The handwritten manuscript, used in Aida’s Paris premiere in 1876, appears to be the earliest surviving copy of the famous opera’s full score – and the only surviving score from a performance conducted by Verdi – said Heather Hadlock, associate professor of music. The 1876 Paris performance featured the same singers whom Verdi had personally chosen and coached for the lead roles of Aida and her rival, Amneris, in the 1872 Milan premiere.
“This is a very special artifact,” said Hadlock, who specializes in French and Italian opera. “It’s an essential link to the opera’s original form as presented in Cairo and Milan.”
The score used during the opera’s 1871 premiere in Cairo was destroyed in a fire. No other copies of the full score used in performances across Europe and America before 1876 are yet known to researchers, Hadlock said.
Mimi Tashiro, music bibliographer in the Stanford Libraries, secured the 1876 score for Stanford’s collection at a Sotheby’s auction in 2015. Funds from the Lucie King Harris Books for Music Fund were used for the purchase.
“Full, complete scores like this are hard to find,” Tashiro said. “But we are always on the lookout for significant materials that encourage teaching and research.”
The opera tells a love story of Aida, a princess who was enslaved by the Egyptians, and Egyptian military commander Radamès, who falls in love with her. Verdi wrote the opera at the height of his career and the work was quickly picked up by theaters in Italy, America, Austria and France. To this day, Aida is considered a classic opera and is continually recreated on stages around the world.

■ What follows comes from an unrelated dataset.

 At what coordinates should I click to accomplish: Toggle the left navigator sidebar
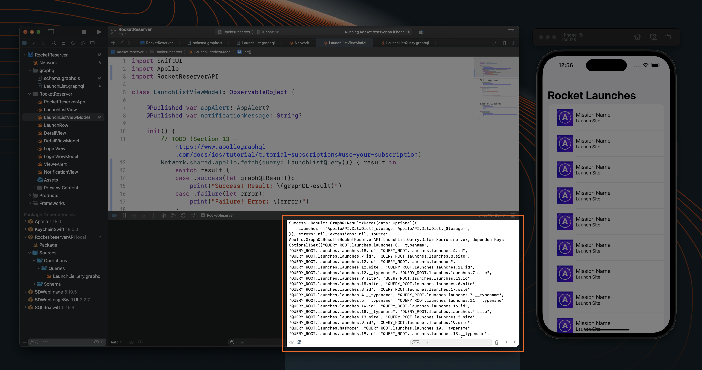click(51, 32)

The 1876 score, which is made up of four volumes corresponding to each of the opera’s four acts, is now available for view at the Music Library. It will later be housed in the Department of Special Collections at the Green Library.
The score’s aged, yellowish pages include many pencil markings, presumably made by the conductor or assistants preparing the performance. Some markings specify nuances of volume, phrasing and expression that add subtlety to the score. Others include lyrics scribbled along the top edges of the manuscript, possibly to help the conductor follow the stage performance while directing the orchestra, Hadlock said.
“It seems likely that some of the markings are Verdi’s,” said Hadlock, who intensively examined the manuscript with several students during a seminar class she taught in the fall.
While the manuscript has many unique features and markings, Hadlock said she was surprised to find out that the score has only minor differences from later copies and printed editions. Operas by 19th-century Italian composers in the generations before Verdi, such as Gioachino Rossini and Gaetano Donizetti, went through significant changes after their initial premieres, Hadlock said. Many of Verdi’s own operas, such as Macbeth, La Forza del Destino and Don Carlos, are notorious for their complex history of rewrites and multiple versions. Composers sometimes revised their own scores, and sometimes directors and singers imposed cuts or made changes over the years, Hadlock said.
But Verdi, who was at the peak of his fame and influence when Aida came out, evidently felt he had gotten Aida right the first time. His letters and contracts show that he exhibited strict control over the musical and theatrical form of the work.
“In the late 19th century, scores start to have this great authority,” Hadlock said. “The maestros become in control over their product,” increasing the likelihood that the Aida score we hear today is not all that different from what audiences heard over a century ago.